— Task goal —
All lines from the one containing "The height and" to the end of the listing below should be output exactly; omit the pictures.

[[ Data records open ]]

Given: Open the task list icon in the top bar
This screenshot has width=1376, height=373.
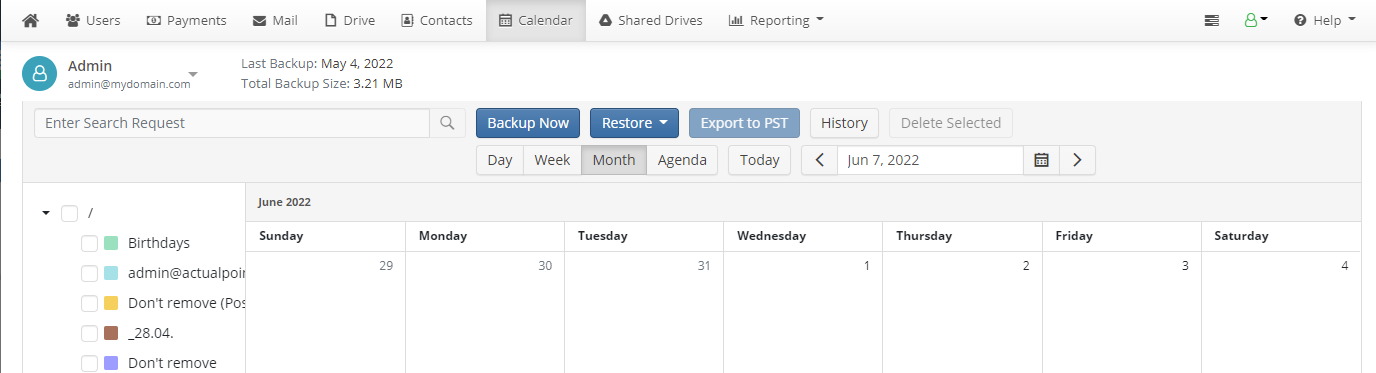Looking at the screenshot, I should point(1212,20).
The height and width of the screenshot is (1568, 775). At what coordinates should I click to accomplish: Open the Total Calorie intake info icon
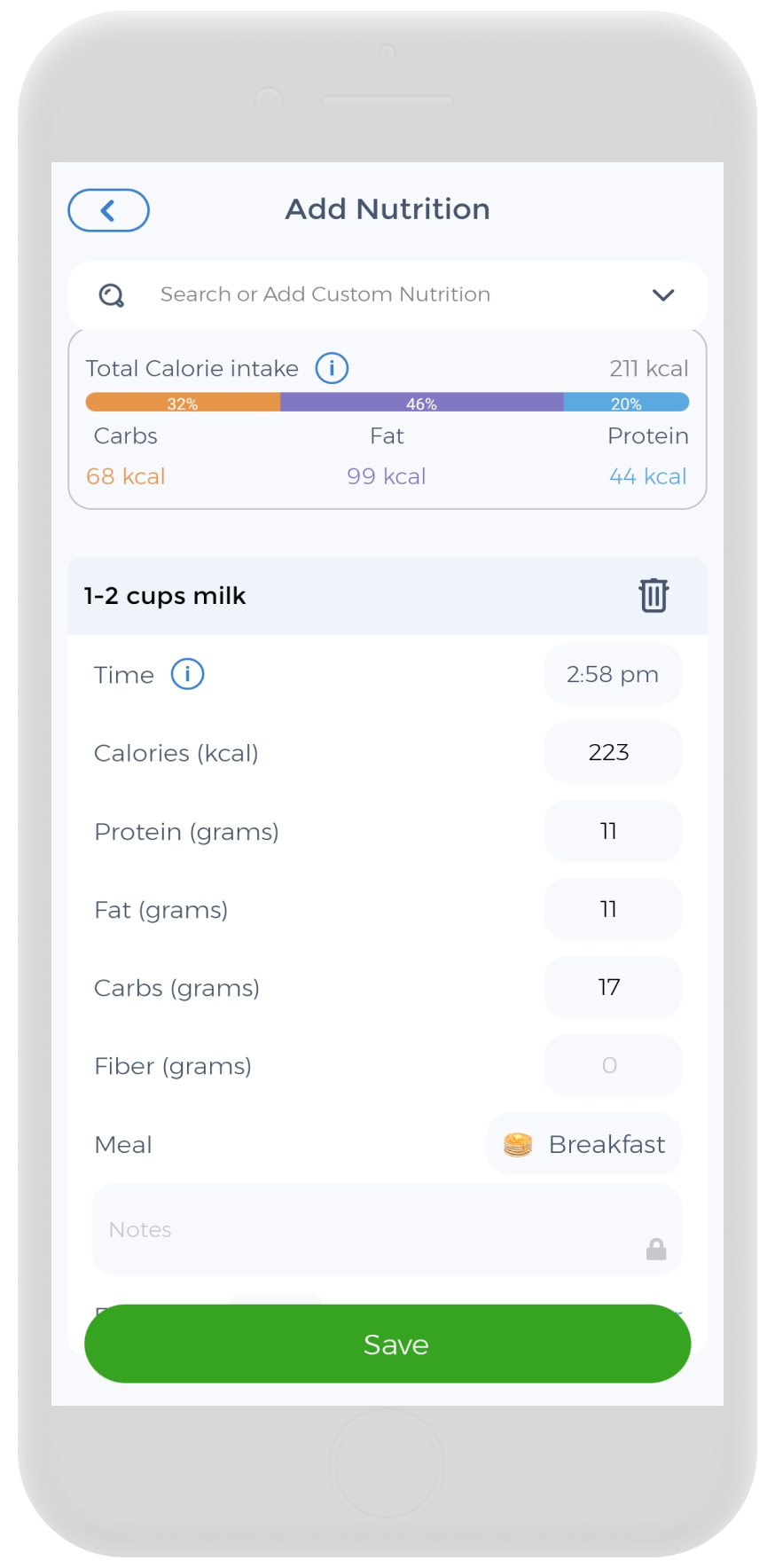pos(332,368)
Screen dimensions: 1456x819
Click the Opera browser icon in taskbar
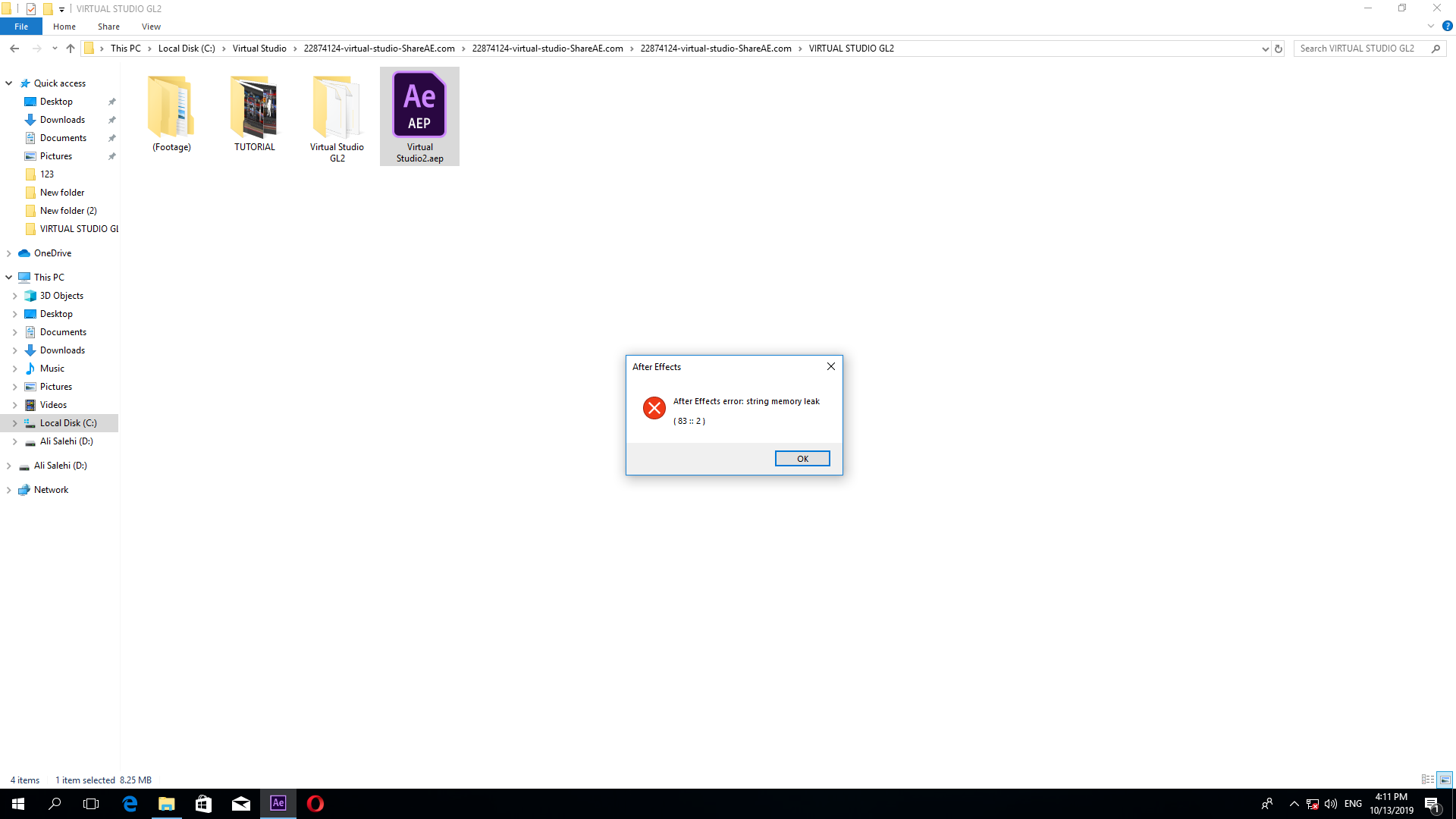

[[ Data records closed ]]

— Reply —
The height and width of the screenshot is (1568, 775). At what coordinates should I click to accomplish: Open the Total Calorie intake info icon
pos(332,368)
Screen dimensions: 1456x819
Click the Opera browser icon in taskbar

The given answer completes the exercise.